This stuff looked like I could never do it either, but after diving in it's not too bad, the tiny size is what kills me, I got big clutzy hands!


----------



## jjb727 (Apr 13, 2012)

RUSTY Cuda said:


> Being a newbie myself I didn't know what I had, but it was the only life like that was not in a proto box, so I took a shot to see if it would help.
> I'm pretty sure the metal rails were added, there's glue dabs at the bottom of each upright .
> jjb, I actually did do one similar to that myself on a broken engine, if & only if the height is right you just set the #5 box over the spot, mark where the mounting hole is & drill & tap for the mounting screw, I had a big advantage though, a set of his mini screw drivers were already set up with the correct size bit & tap, I just rolled the drill bit driver with my fingers, in plastic you don't need a drill or dremmel, then tapped it.
> This stuff looked like I could never do it either, but after diving in it's not too bad, the tiny size is what kills me, I got big clutzy hands!


I would do that myself, but I got none of those tools...nor do I know how to use them. Never used power tools in my life -__- lol. That's why Im going around and trying to see if anyone is willing to spare some coupler covers for me. Someone HAS to have a few.


----------



## RUSTY Cuda (Aug 28, 2012)

Yea it's frustrating when such a small part becomes a major headache, I'm surprised that I could not find any in his spare parts, he must have over 200 of the plastic stock couplers, he saved those but none of the boxes or covers.
Only ones I found were the pics in the other post, nothing even close.
Good luck with the quest! Rich.


----------



## wiley2012 (Dec 8, 2012)

Problem statement:
Resume the forum thread about coupler covers above from where it stops.

Listed records:
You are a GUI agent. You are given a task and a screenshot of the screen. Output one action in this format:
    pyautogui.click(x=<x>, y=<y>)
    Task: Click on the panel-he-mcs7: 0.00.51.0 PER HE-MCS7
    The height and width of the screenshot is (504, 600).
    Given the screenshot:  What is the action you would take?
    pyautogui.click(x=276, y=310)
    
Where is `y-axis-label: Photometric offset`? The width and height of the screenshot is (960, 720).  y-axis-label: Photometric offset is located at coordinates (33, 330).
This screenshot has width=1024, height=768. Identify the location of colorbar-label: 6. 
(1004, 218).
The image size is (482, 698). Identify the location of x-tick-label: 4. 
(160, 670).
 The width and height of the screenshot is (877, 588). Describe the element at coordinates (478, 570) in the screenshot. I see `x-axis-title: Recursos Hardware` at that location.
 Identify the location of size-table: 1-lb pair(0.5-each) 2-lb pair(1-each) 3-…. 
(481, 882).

Exercise answer:
Ah, I have an ATSF GP38-2 hi-nose locomotive myself from Life-Like. I swapped out the horn-hooks with AccuMate knuckle couplers and they get the job done really well:


----------



## jjb727 (Apr 13, 2012)

What doesn't make sense to me is that they have these plastic knuckle couplers to upgrade the rolling stock but no freaking coupler box covers for engines. If Walthers is just gonna treat the Life-Like trains line like some sort of toy thing (don't know if they are or not) instead of trying to actually get people back into the hobby, then i no longer see the point in them even owning the life-like brand.


----------



## jjb727 (Apr 13, 2012)

wiley2012 said:


> Ah, I have an ATSF GP38-2 hi-nose locomotive myself from Life-Like. I swapped out the horn-hooks with AccuMate knuckle couplers and they get the job done really well:


This is the one i have as well! It seems to me that the details like the unused number board space and ditch lights can actually be modified. By this, I mean that you can take the shell off, do some fine custom cut job and add a nice lighted number board yourself. I, however, do not know how to do that, but I'm sure I'm not the only one with the idea. You may even be able to remove the bottom part that holds the motor and just provide a new one with a better motor as well as all wheel pick-up trucks (and score even further by getting rid of the grinding noise).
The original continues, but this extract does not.